In “You Will Meet A Tall Dark Stranger,” Allen beats us to the punch by opening with a quote from Macbeth: “sound and fury, signifying nothing.” That pretty much sums up this amusing, albeit meandering, dark farce inhabited by unhappy characters who argue a lot and make regretful, sometimes immoral choices. In other words, standard Allen fare.
Set in modern day London, the story focuses on two couples, Alfie (Anthony Hopkins) and Helena (Gemma Jones) who just divorced after 40 years, and their daughter Sally (Naomi Watts) and her novelist husband Roy (Josh Brolin) whose marriage is crumbling.
Not wanting to confront his own mortality, Alfie takes up with the much younger, bimboesque Charmaine (Lucy Punch), an “actress” who makes her living doing escort jobs. A distraught Helena seeks a different course, consulting a psychic aptly and obviously named Cristal (Pauline Collins) in the hopes of finding happiness and future love.

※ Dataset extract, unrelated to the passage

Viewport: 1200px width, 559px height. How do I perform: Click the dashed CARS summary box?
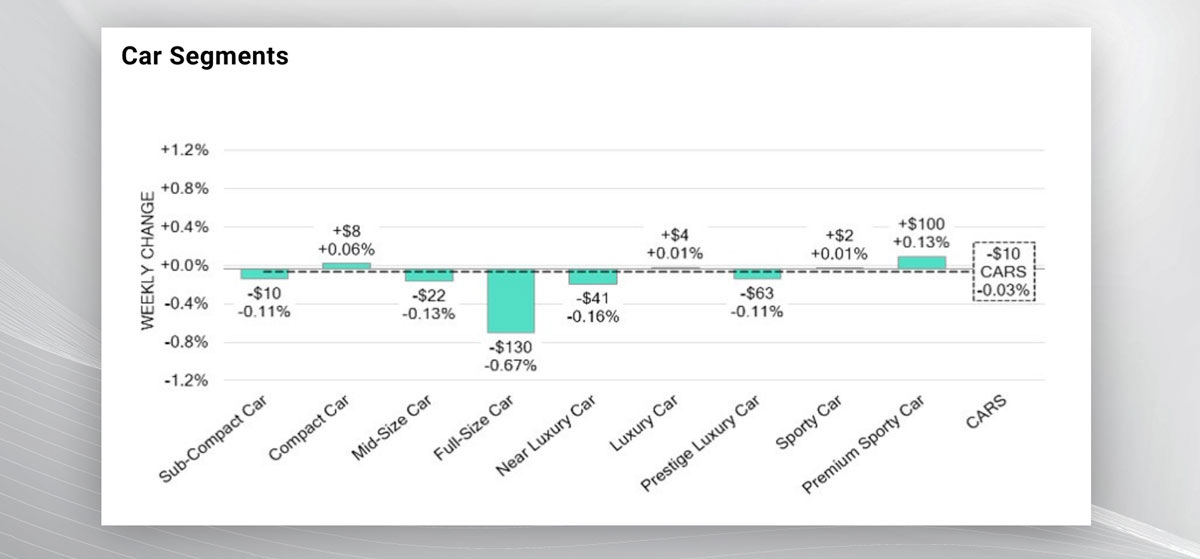click(x=1003, y=271)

Meanwhile, Sally and Roy each try to find solace in their respective crushes – she in her art gallery boss (an understated Antonio Banderas, who could blame her?) and he in a pretty neighbor (Freida Pinto of “Slumdog Millionaire”) who is engaged to another man.
The ensemble cast is uniformly terrific, compensating with fine acting in situations where the relationships are less than fleshed out; in this one, Allen seems determined to peer into more psyches, but less intensely than usual.
While some might find the ending abrupt and unsatisfying, it certainly is in keeping with the overarching theme – whether you rely on psychics, karma, serendipity or intention, the result of humans bouncing against each other is fairly unpredictable.